- Assignment -
Each line of the material must appear again in the answer, exactly.

- Entries supplied -
-=-=-=-=-

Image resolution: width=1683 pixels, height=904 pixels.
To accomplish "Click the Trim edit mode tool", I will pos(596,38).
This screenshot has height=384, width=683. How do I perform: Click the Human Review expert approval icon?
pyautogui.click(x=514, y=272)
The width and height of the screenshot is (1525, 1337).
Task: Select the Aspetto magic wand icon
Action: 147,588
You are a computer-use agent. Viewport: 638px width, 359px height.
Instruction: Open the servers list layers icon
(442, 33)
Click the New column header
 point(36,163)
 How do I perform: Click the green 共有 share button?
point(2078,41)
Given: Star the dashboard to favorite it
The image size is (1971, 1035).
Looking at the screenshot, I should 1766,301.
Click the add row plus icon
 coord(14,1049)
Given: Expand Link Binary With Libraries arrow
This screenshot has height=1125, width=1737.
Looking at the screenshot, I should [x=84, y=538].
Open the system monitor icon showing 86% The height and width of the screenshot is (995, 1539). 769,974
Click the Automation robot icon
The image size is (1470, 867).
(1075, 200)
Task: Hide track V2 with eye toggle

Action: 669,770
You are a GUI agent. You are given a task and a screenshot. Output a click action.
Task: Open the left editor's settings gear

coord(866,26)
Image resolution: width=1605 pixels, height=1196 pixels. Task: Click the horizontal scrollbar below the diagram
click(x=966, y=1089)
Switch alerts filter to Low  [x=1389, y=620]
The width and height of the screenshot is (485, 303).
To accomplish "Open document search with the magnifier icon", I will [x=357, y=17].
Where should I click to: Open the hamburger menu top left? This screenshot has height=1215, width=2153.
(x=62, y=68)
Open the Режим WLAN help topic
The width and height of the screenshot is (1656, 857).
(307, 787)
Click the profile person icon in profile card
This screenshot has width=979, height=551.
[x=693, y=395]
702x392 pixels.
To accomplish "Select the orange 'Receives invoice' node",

-=-=-=-=-

- Result of this exercise -
Image resolution: width=1683 pixels, height=904 pixels.
To accomplish "Click the Trim edit mode tool", I will pos(596,38).
This screenshot has height=384, width=683. How do I perform: Click the Human Review expert approval icon?
pyautogui.click(x=514, y=272)
The width and height of the screenshot is (1525, 1337).
Task: Select the Aspetto magic wand icon
Action: 147,588
You are a computer-use agent. Viewport: 638px width, 359px height.
Instruction: Open the servers list layers icon
(442, 33)
Click the New column header
 point(36,163)
 How do I perform: Click the green 共有 share button?
point(2078,41)
Given: Star the dashboard to favorite it
The image size is (1971, 1035).
Looking at the screenshot, I should 1766,301.
Click the add row plus icon
 coord(14,1049)
Given: Expand Link Binary With Libraries arrow
This screenshot has height=1125, width=1737.
Looking at the screenshot, I should [x=84, y=538].
Open the system monitor icon showing 86% The height and width of the screenshot is (995, 1539). 769,974
Click the Automation robot icon
The image size is (1470, 867).
(1075, 200)
Task: Hide track V2 with eye toggle

Action: 669,770
You are a GUI agent. You are given a task and a screenshot. Output a click action.
Task: Open the left editor's settings gear

coord(866,26)
Image resolution: width=1605 pixels, height=1196 pixels. Task: Click the horizontal scrollbar below the diagram
click(x=966, y=1089)
Switch alerts filter to Low  [x=1389, y=620]
The width and height of the screenshot is (485, 303).
To accomplish "Open document search with the magnifier icon", I will [x=357, y=17].
Where should I click to: Open the hamburger menu top left? This screenshot has height=1215, width=2153.
(x=62, y=68)
Open the Режим WLAN help topic
The width and height of the screenshot is (1656, 857).
(307, 787)
Click the profile person icon in profile card
This screenshot has width=979, height=551.
[x=693, y=395]
702x392 pixels.
To accomplish "Select the orange 'Receives invoice' node",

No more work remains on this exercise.